Effect of the L- or D-aspartate on ecto-5'nucleotidase activity and on cellular viability in cultured neurons: participation of the adenosine A(2A) receptors.

Glutamate increases the extracellular adenosine levels, an important endogenous neuromodulator. The neurotoxicity induced by glutamate increases the ecto-5'-nucleotidase activity in neurons, which produces adenosine from AMP. L- and D-aspartate (Asp) mimic most of the actions of glutamate in the N-methyl-D-aspartate (NMDA) receptors. In the present study, both amino acids stimulated the ecto-5'-nucleotidase activity in cerebellar granule cells. MK-801 and AP-5 prevented the L- and D-Asp-evoked activation of ecto-5'-nucleotidase. Both NMDA receptor antagonists prevented completely the damage induced by L-Asp, but partially the D-Asp-induced damage. The antagonist of adenosine A(2A) receptors (ZM 241385) prevented totally the L- Asp-induced cellular death, but partially the neurotoxicity induced by D-Asp and the antagonist of adenosine A(1) receptors (CPT) had no effect. The results indicated a different involvement of NMDA receptors on the L- or D-Asp-evoked activation of ecto-5'-nucleotidase and on cellular damage. The adenosine formed from ecto-5'-nucleotidase stimulation preferentially acted on adenosine A(2A) receptor which is probably co-operating with the neurotoxicity induced by amino acids.

The effect of D-aspartate on luteinizing hormone-releasing hormone, alpha-melanocyte-stimulating hormone, GABA and dopamine release.

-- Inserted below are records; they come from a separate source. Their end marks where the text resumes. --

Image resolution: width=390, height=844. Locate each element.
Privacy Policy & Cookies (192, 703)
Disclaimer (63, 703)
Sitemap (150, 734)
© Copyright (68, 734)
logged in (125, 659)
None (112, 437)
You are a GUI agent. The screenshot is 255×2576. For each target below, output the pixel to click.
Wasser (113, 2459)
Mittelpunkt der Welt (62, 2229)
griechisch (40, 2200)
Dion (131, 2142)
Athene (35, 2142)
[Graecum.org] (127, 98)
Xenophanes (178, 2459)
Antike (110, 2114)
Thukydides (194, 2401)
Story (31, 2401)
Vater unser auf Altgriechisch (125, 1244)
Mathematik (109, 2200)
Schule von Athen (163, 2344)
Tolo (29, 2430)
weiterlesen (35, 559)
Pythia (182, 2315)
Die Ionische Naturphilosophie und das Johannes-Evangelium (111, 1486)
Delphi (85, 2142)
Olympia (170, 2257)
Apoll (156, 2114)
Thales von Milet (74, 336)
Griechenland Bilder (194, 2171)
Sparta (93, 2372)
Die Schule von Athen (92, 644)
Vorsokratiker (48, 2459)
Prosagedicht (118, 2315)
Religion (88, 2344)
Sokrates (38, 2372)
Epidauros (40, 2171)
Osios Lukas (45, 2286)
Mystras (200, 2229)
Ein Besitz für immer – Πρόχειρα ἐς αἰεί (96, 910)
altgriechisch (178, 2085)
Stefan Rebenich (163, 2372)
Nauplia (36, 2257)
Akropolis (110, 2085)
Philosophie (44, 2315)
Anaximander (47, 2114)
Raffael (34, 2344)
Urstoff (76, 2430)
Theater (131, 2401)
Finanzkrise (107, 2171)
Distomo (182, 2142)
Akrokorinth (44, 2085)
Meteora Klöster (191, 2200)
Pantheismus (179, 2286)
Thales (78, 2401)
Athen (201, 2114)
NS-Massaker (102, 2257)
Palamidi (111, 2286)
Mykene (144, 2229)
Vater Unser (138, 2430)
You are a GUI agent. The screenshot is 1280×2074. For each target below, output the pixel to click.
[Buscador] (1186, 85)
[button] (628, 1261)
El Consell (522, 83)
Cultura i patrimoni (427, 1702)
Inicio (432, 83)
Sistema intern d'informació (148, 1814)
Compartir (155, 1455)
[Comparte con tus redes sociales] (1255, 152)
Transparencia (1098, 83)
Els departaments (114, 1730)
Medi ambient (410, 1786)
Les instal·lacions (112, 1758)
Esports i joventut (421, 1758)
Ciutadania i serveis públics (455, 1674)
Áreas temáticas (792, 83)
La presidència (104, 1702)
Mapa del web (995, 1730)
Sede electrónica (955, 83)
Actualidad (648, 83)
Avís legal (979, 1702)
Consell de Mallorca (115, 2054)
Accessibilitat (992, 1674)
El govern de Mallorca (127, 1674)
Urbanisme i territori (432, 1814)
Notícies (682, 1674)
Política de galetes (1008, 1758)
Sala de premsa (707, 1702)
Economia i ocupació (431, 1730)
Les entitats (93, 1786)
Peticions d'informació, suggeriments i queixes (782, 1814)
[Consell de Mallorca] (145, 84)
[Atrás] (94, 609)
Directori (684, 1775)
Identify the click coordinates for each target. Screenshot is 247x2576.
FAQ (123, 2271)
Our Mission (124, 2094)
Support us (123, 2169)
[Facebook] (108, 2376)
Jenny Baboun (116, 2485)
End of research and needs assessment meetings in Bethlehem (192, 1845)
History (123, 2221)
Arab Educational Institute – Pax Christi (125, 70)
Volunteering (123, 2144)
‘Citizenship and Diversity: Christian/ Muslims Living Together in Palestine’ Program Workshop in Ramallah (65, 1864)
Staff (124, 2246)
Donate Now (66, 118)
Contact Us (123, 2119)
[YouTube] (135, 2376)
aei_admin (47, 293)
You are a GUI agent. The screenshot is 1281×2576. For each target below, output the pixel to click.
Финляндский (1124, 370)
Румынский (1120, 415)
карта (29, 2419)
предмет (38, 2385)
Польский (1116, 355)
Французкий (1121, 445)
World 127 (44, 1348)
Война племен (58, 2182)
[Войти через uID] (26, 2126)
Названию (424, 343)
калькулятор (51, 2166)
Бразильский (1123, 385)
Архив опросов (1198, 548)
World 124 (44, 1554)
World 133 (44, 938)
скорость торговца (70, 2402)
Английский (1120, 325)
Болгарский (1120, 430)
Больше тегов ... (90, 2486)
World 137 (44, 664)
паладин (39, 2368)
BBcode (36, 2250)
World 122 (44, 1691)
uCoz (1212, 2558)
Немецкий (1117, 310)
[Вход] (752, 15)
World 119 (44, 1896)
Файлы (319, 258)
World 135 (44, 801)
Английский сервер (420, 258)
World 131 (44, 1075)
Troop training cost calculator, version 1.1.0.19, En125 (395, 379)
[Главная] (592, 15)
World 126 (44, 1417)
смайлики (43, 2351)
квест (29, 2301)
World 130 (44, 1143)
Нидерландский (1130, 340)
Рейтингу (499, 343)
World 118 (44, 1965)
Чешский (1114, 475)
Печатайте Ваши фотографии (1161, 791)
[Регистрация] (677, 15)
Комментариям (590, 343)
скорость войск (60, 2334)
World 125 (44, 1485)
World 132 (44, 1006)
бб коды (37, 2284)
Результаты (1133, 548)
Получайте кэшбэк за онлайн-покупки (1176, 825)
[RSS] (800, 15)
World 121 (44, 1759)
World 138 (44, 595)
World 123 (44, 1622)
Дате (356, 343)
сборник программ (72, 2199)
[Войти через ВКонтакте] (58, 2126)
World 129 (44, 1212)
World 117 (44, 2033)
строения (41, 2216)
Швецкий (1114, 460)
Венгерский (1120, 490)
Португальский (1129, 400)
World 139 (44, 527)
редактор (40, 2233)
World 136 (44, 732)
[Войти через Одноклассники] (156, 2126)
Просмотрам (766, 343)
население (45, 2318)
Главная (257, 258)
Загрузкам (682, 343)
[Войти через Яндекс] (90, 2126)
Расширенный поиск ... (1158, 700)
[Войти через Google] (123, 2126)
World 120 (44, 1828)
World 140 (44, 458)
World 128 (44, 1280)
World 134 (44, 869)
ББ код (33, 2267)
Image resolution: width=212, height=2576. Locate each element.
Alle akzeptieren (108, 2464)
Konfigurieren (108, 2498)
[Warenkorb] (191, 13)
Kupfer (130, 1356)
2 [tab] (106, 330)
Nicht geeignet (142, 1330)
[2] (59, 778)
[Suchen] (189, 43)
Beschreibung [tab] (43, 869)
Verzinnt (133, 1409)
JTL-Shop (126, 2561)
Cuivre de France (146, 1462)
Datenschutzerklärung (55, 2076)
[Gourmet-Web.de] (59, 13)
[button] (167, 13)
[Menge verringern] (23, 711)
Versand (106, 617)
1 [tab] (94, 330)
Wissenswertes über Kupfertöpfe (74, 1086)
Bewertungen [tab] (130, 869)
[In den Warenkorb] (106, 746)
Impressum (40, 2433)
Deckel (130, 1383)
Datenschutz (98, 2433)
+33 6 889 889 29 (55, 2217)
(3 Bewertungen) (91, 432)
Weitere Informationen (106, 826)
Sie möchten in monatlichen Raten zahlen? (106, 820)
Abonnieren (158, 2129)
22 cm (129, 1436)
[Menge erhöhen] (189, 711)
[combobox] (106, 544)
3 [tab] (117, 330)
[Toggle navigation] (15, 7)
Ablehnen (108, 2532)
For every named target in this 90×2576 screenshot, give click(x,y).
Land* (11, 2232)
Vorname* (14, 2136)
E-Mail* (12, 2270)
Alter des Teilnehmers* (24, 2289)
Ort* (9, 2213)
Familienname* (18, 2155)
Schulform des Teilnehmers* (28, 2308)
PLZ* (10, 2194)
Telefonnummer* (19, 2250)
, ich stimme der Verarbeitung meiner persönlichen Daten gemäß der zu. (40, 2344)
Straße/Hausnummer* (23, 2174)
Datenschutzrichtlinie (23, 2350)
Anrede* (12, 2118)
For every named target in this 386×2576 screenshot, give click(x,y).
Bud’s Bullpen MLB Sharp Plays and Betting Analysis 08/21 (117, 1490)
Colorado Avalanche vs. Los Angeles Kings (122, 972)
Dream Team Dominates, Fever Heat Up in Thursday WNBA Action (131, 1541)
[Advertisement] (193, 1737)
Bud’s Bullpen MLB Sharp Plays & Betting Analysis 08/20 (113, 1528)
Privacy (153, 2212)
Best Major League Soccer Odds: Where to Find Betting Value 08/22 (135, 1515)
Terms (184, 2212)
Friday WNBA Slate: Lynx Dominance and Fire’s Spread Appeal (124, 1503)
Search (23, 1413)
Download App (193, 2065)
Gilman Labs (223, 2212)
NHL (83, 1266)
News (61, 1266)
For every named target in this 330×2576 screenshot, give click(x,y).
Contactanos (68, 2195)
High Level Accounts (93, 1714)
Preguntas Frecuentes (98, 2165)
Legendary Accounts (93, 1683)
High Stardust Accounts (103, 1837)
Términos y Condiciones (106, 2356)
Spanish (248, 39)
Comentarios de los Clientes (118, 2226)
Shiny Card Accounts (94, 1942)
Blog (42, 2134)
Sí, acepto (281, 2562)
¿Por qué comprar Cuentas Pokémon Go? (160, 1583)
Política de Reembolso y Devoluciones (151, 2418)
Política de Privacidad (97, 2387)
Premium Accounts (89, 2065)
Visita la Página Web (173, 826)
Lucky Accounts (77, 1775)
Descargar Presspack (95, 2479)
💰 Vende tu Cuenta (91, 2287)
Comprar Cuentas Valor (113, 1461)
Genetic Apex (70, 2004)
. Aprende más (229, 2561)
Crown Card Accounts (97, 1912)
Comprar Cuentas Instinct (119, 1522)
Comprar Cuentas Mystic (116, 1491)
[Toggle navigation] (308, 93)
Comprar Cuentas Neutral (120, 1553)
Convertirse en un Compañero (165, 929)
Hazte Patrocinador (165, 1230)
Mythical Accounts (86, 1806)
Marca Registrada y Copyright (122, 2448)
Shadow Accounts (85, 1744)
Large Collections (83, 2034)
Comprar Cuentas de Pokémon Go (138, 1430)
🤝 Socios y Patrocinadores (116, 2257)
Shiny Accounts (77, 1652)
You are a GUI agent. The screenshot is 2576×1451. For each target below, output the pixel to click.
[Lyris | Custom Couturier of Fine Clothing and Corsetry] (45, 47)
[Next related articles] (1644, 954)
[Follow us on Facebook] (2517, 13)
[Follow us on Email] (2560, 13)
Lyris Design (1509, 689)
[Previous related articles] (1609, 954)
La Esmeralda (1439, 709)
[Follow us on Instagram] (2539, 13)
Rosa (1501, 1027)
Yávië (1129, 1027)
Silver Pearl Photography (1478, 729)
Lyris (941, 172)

Since D-aspartate stimulates prolactin and LH release, our objective was to determine whether D-aspartate modifies the release of hypothalamic and posterior pituitary factors involved in the control of their secretion and whether its effects on these tissues are exerted through NMDA receptors and mediated by nitric oxide. In the hypothalamus, D-aspartate stimulated luteinizing hormone-releasing hormone (LHRH), alpha-melanocyte-stimulating hormone (alpha-MSH) and GABA release and inhibited dopamine release through interaction with NMDA receptors. It increased nitric oxide synthase (NOS) activity, and its effects on LHRH and hypothalamic GABA release were blunted when NOS was inhibited. In the posterior pituitary gland, D-aspartate inhibited GABA release but had no effect on dopamine or alpha-MSH release. We report that D-aspartate differentially affects the release of hypothalamic and posterior pituitary factors involved in the regulation of pituitary hormone secretion.